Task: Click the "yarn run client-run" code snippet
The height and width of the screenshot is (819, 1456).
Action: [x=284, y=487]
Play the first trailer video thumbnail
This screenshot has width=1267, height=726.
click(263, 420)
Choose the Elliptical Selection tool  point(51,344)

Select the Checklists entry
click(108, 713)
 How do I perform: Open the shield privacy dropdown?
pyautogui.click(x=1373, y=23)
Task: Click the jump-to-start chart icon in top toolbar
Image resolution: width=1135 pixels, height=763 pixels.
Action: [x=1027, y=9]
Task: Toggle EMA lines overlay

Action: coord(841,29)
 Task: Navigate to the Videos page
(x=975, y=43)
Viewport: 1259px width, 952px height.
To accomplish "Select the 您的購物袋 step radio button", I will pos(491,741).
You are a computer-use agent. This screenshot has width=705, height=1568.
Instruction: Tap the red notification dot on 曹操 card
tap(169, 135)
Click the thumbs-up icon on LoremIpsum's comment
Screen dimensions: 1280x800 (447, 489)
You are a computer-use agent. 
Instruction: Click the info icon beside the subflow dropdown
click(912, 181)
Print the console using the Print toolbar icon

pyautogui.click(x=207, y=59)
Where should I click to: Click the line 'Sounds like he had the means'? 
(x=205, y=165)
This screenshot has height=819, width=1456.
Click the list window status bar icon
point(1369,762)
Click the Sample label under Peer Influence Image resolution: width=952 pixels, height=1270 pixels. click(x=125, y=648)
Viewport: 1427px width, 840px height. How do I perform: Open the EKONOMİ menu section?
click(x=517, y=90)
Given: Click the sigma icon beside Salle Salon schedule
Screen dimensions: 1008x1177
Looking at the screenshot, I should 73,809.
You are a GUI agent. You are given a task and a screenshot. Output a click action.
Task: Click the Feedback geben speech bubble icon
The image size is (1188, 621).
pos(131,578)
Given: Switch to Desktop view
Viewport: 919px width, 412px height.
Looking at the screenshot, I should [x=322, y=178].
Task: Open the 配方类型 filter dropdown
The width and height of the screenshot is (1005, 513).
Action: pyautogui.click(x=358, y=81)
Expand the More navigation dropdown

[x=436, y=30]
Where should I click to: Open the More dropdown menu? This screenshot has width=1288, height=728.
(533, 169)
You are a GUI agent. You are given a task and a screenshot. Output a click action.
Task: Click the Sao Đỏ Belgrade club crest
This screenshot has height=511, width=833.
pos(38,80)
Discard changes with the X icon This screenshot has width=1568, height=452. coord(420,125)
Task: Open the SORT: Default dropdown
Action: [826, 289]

______

**Job**
Reproduce all of the records above word for word.

**Exercise output**
Task: Click the "yarn run client-run" code snippet
The height and width of the screenshot is (819, 1456).
Action: [x=284, y=487]
Play the first trailer video thumbnail
This screenshot has width=1267, height=726.
click(263, 420)
Choose the Elliptical Selection tool  point(51,344)

Select the Checklists entry
click(108, 713)
 How do I perform: Open the shield privacy dropdown?
pyautogui.click(x=1373, y=23)
Task: Click the jump-to-start chart icon in top toolbar
Image resolution: width=1135 pixels, height=763 pixels.
Action: [x=1027, y=9]
Task: Toggle EMA lines overlay

Action: coord(841,29)
 Task: Navigate to the Videos page
(x=975, y=43)
Viewport: 1259px width, 952px height.
To accomplish "Select the 您的購物袋 step radio button", I will pos(491,741).
You are a computer-use agent. This screenshot has width=705, height=1568.
Instruction: Tap the red notification dot on 曹操 card
tap(169, 135)
Click the thumbs-up icon on LoremIpsum's comment
Screen dimensions: 1280x800 (447, 489)
You are a computer-use agent. 
Instruction: Click the info icon beside the subflow dropdown
click(912, 181)
Print the console using the Print toolbar icon

pyautogui.click(x=207, y=59)
Where should I click to: Click the line 'Sounds like he had the means'? 
(x=205, y=165)
This screenshot has height=819, width=1456.
Click the list window status bar icon
point(1369,762)
Click the Sample label under Peer Influence Image resolution: width=952 pixels, height=1270 pixels. click(x=125, y=648)
Viewport: 1427px width, 840px height. How do I perform: Open the EKONOMİ menu section?
click(x=517, y=90)
Given: Click the sigma icon beside Salle Salon schedule
Screen dimensions: 1008x1177
Looking at the screenshot, I should 73,809.
You are a GUI agent. You are given a task and a screenshot. Output a click action.
Task: Click the Feedback geben speech bubble icon
The image size is (1188, 621).
pos(131,578)
Given: Switch to Desktop view
Viewport: 919px width, 412px height.
Looking at the screenshot, I should [x=322, y=178].
Task: Open the 配方类型 filter dropdown
The width and height of the screenshot is (1005, 513).
Action: pyautogui.click(x=358, y=81)
Expand the More navigation dropdown

[x=436, y=30]
Where should I click to: Open the More dropdown menu? This screenshot has width=1288, height=728.
(533, 169)
You are a GUI agent. You are given a task and a screenshot. Output a click action.
Task: Click the Sao Đỏ Belgrade club crest
This screenshot has height=511, width=833.
pos(38,80)
Discard changes with the X icon This screenshot has width=1568, height=452. coord(420,125)
Task: Open the SORT: Default dropdown
Action: [826, 289]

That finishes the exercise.